The clean energy sector is another economic casualty to the COVID-19 pandemic. Clean energy-related manufacturing plants were closed due to the virus outbreak, and companies began furloughing and firing workers.

The clean energy sector lost 106,400 jobs in March, representing a three percent drop in employment, and nearly erasing the industry’s growth for the year, according to an analysis by BW Research. The situation will likely worsen. The analysis projects that the clean energy sector will lose over half a million jobs, or 15 percent of its total workforce if nothing is done to help the industry.

Every clean energy sector is affected

Every clean energy sector is affected by the economic crisis caused by the pandemic. Energy efficiency, the largest clean energy sector, experienced the most job losses in March, losing 69.800 jobs or nearly three percent, which represents two-thirds of clean energy job losses from March to April. Renewable electric power generation and alternative transportation lost over 16,500 and 12,300 jobs respectively. Clean fuels and clean transmission, distribution, and storage lost 3,400 and 4,300 jobs, representing about three percent of their workforce.

The wind industry represents the largest source of renewable energy in the U.S. and provides over 114,000 jobs, according to an analysis by the American Wind Energy Association. The pandemic could put more than 35,000 jobs in the wind industry at risk and jeopardize $43 billion in investments and payments to rural communities.

The solar industry will employ 114,000 fewer workers by June, according to an analysis by the Solar Energy Industries Association, representing a 38 percent drop in solar jobs. The job loss will revert the industry to 2014 levels. The solar industry is losing jobs at a faster rate than the entire U.S. economy. A 37 percent drop in second-quarter solar installations occurred. The solar industry lost 65,000 jobs since the end of February due to the pandemic.

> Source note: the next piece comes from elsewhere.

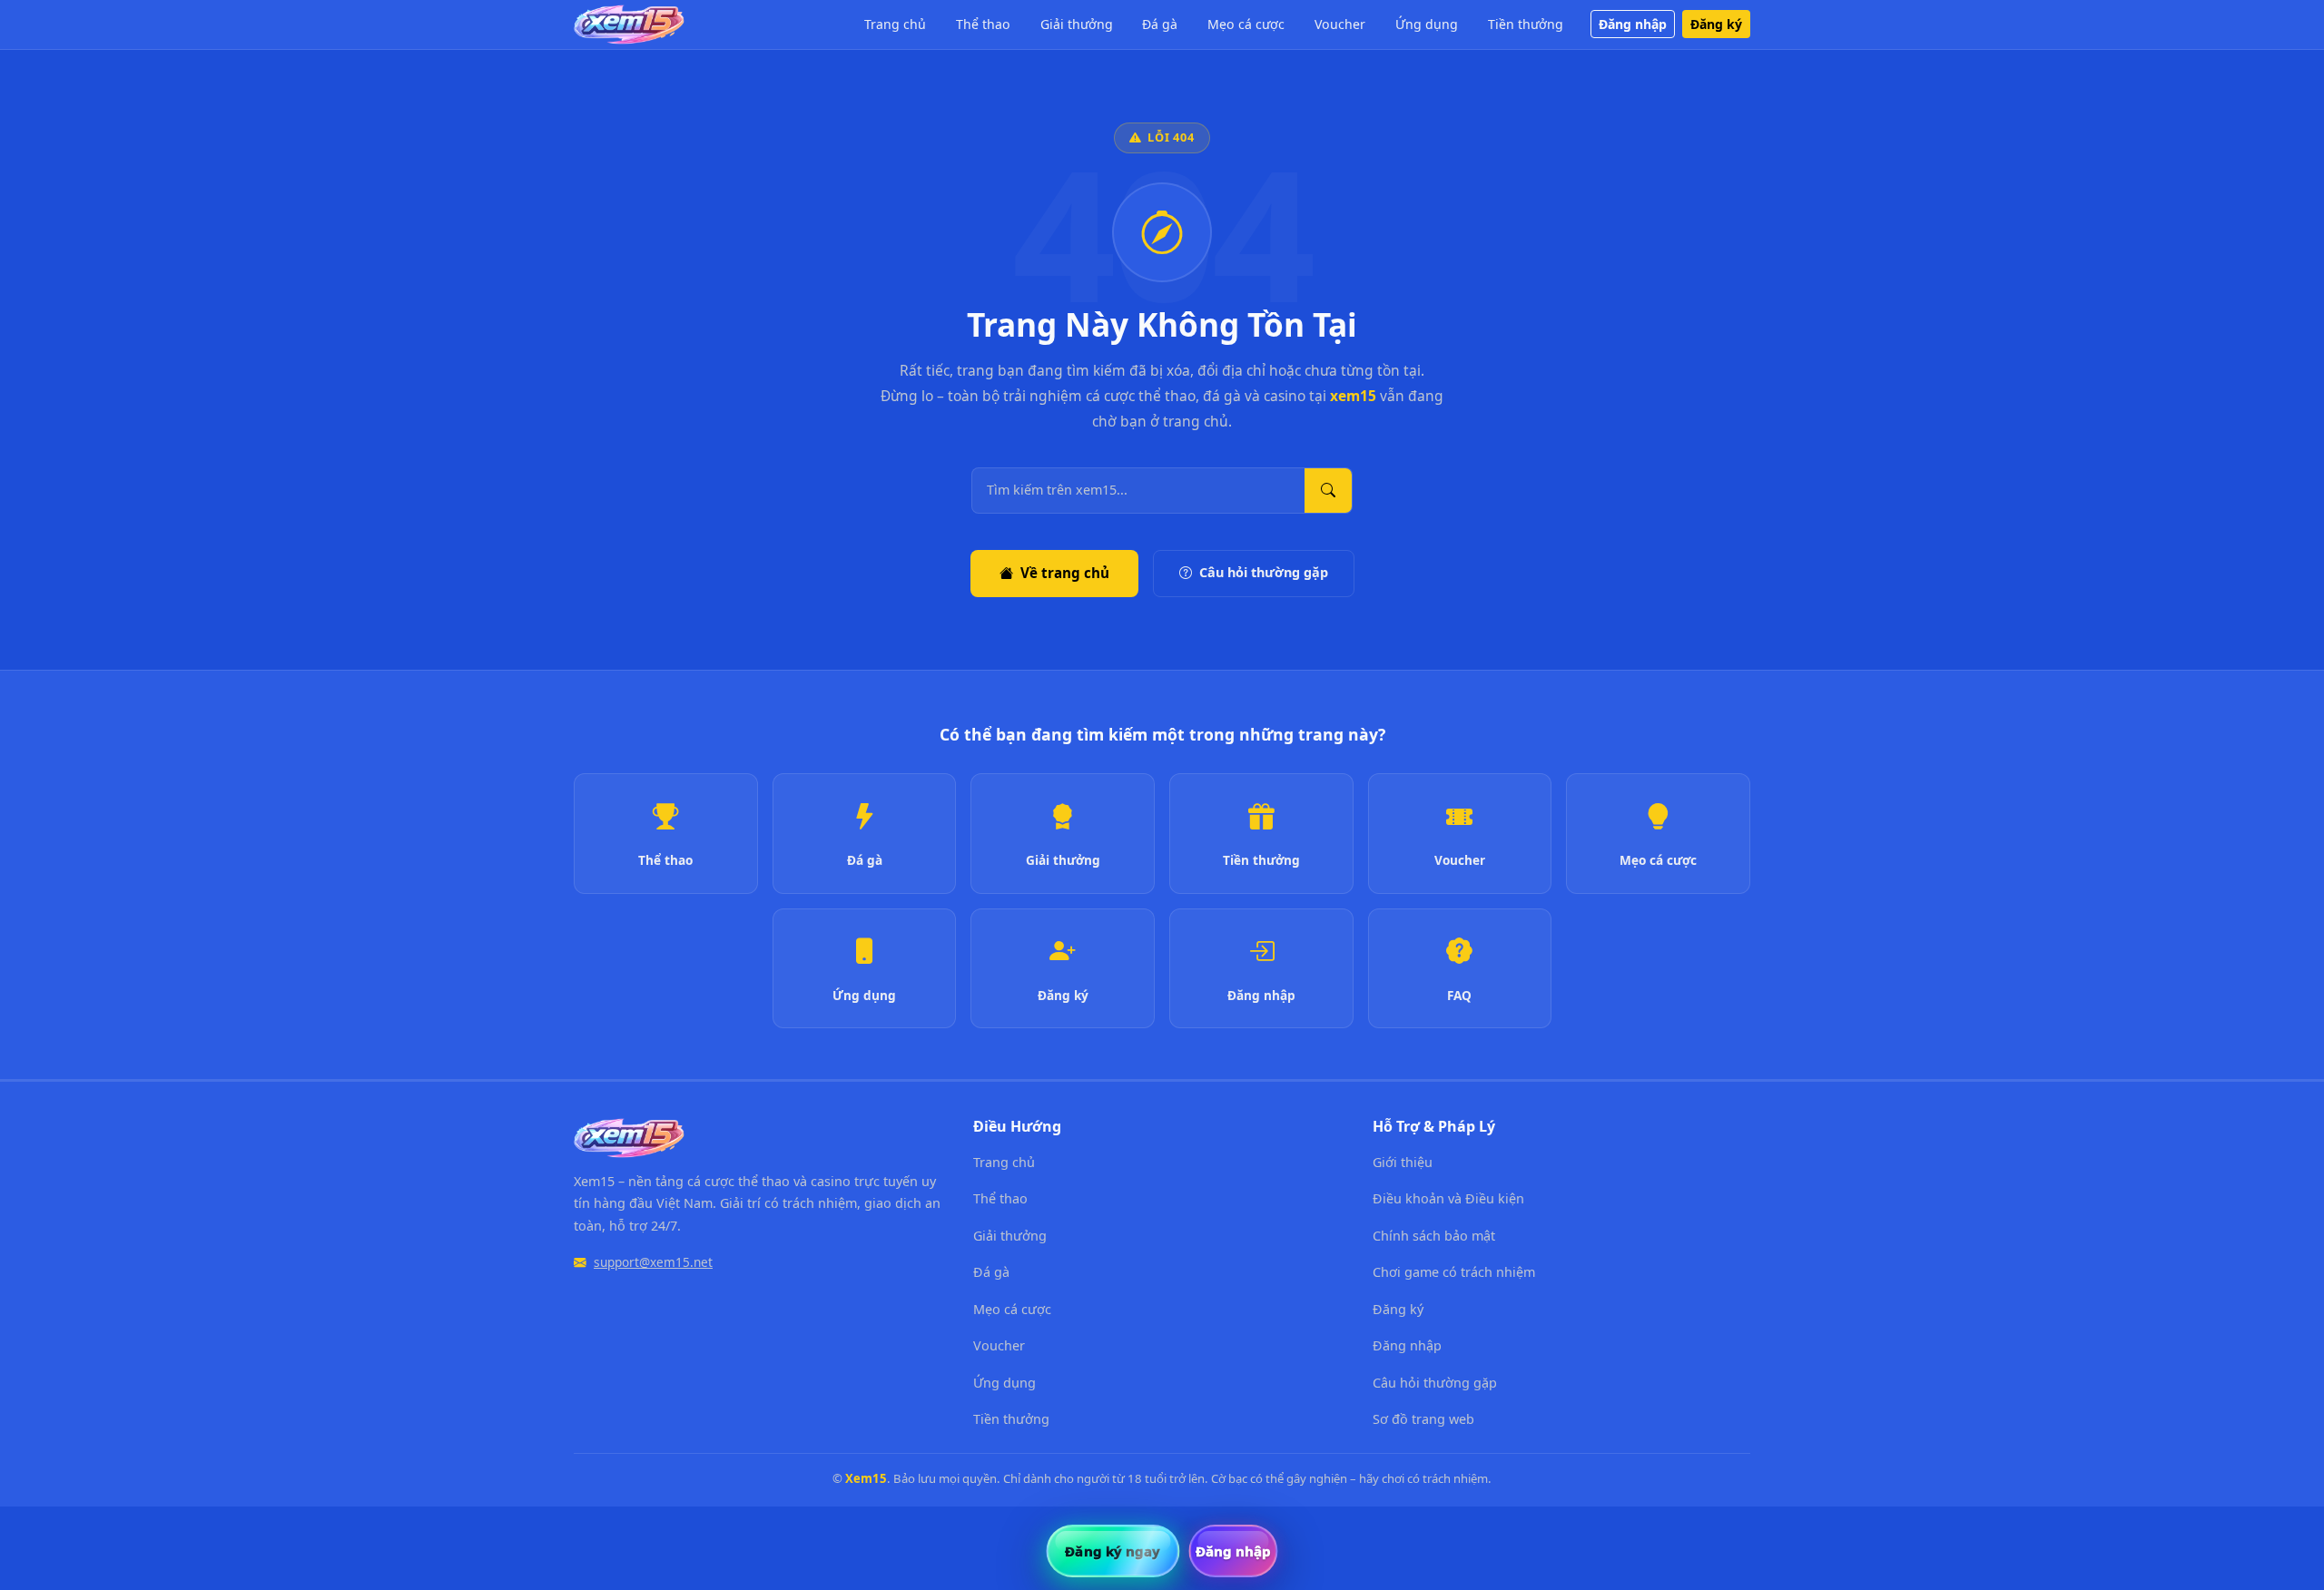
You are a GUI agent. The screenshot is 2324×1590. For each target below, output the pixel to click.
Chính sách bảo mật (1434, 1235)
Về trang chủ (1064, 573)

The clean energy sector needs government help

The American Wind Energy Association and the Solar Energy Industries Association sent a letter to Congress. The organizations asked “for policies that can sustain our member companies’ ability to operate and keep planned investment and job-generating deployment on track in the face of this crisis and realize the benefits that Congress has already created for the wind and solar industries.” One of those policies the letter asked for is an extension of wind and solar commence construction and safe harbor provisions. Another policy mentioned in the letter is the ability to receive direct payments for tax credits.

Six U.S. senators sent a letter to Treasury Secretary Steven Mnuchin asking him to “extend the continuity safe harbor, provided under existing Treasury Department guidance, for both the production tax credit (PTC) and energy investment tax credit (ITC), from four years to five years for projects that started construction in 2016 or 2017.” Doing so would help save tens of thousands of jobs and billions of dollars in investments, according to the letter.

A report by E2 calls for big infrastructure projects to help both the American economy and the clean energy sector recover. One of those projects could be fixing the country’s power grid, which needs around $30 billion to $90 billion to upgrade transmission lines to be able to handle new renewable energy transmission and repair old equipment to prevent wildfires. Another project could be building a national electric vehicle charging network.

Government policies to help the clean energy sector recover would help the entire U.S. economy recover. The clean energy sector has the ability to quickly bring economic benefits, as E2 points out. Clean energy jobs represent around 40 percent of the U.S. energy sector workforce. In 2019, clean energy accounted for over half (55 percent) of the energy sector’s net employment. Clean energy employs about three times the amount of workers as the fossil fuel industry. In 2019, the number of clean energy jobs added was almost five times greater than fossil fuel jobs added.